Scenario 1: Your blood glucose is 120 prior to your trip to the gym. During the next hour, you spend 20 minutes on the treadmill, 20 minutes on different weight machines (weight training) and then 20 minutes on the elliptical or doing yoga.

You are burning quite a few calories with all of this, which is also burning carbohydrates or stores of glycogen, so during the last 10 minutes of exercise you begin feeling weak and notice blurred vision.

You check your blood glucose and it is now 65. If you had not stopped to check your blood sugar levels and respond, you would have been at risk of passing out, which can lead to a diabetic coma unless treated quickly. This is a hypoglycemic event, and you should have glucose tablets with you to correct this quickly, and a snack to have after you have corrected your blood glucose.

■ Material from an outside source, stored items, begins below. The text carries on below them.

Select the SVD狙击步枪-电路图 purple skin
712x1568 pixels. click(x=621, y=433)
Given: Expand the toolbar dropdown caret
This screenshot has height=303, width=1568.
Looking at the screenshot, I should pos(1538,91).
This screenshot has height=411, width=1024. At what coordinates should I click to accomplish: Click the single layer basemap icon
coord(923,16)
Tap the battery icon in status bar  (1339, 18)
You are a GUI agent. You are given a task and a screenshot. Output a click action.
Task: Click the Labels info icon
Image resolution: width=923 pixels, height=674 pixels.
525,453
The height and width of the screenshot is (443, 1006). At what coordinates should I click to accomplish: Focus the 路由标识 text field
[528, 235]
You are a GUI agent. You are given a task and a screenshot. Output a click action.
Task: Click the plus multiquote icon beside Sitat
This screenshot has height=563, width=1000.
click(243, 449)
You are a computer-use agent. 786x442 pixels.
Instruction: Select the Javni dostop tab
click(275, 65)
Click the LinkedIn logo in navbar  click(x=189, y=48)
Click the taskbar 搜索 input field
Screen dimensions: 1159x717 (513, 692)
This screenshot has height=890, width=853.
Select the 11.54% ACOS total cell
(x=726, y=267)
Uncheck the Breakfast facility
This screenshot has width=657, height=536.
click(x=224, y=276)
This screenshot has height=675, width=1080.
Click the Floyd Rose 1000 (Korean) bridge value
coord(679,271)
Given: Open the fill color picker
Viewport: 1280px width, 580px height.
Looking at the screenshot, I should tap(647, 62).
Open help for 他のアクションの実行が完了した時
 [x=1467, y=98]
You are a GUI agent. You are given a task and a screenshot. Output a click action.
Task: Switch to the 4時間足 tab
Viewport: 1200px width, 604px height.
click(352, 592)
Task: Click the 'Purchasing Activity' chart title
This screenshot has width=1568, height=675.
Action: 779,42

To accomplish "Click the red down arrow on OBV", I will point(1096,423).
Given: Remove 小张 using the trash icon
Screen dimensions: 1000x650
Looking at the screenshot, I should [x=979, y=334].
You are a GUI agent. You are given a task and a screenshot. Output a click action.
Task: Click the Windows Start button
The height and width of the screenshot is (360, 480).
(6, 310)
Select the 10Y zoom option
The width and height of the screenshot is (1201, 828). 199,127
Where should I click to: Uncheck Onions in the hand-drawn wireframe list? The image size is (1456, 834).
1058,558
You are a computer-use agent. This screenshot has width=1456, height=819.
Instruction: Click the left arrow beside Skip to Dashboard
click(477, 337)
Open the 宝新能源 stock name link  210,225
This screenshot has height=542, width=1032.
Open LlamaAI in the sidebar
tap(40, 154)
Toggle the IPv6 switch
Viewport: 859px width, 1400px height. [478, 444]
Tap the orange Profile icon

Scenario 2: Your blood glucose is 268 prior to exercise and you do the same exercise noted in Scenario 1.

You finish your exercise and go home. An hour later you check your blood glucose and it is now 341. You check every hour and note it is still rising. This prompts you to take action by drinking a lot of water to help bring your blood glucose levels down and calling your doctor.

Whether you’ve had diabetes for a long time or you have been recently diagnosed, it’s important to remember that diabetes is highly manageable, and with the guidance of your medical team, there’s a lot that you can do to keep yourself healthy! Making a commitment to regularly test your blood sugar can help you on your journey of staying happy and healthy while living with diabetes.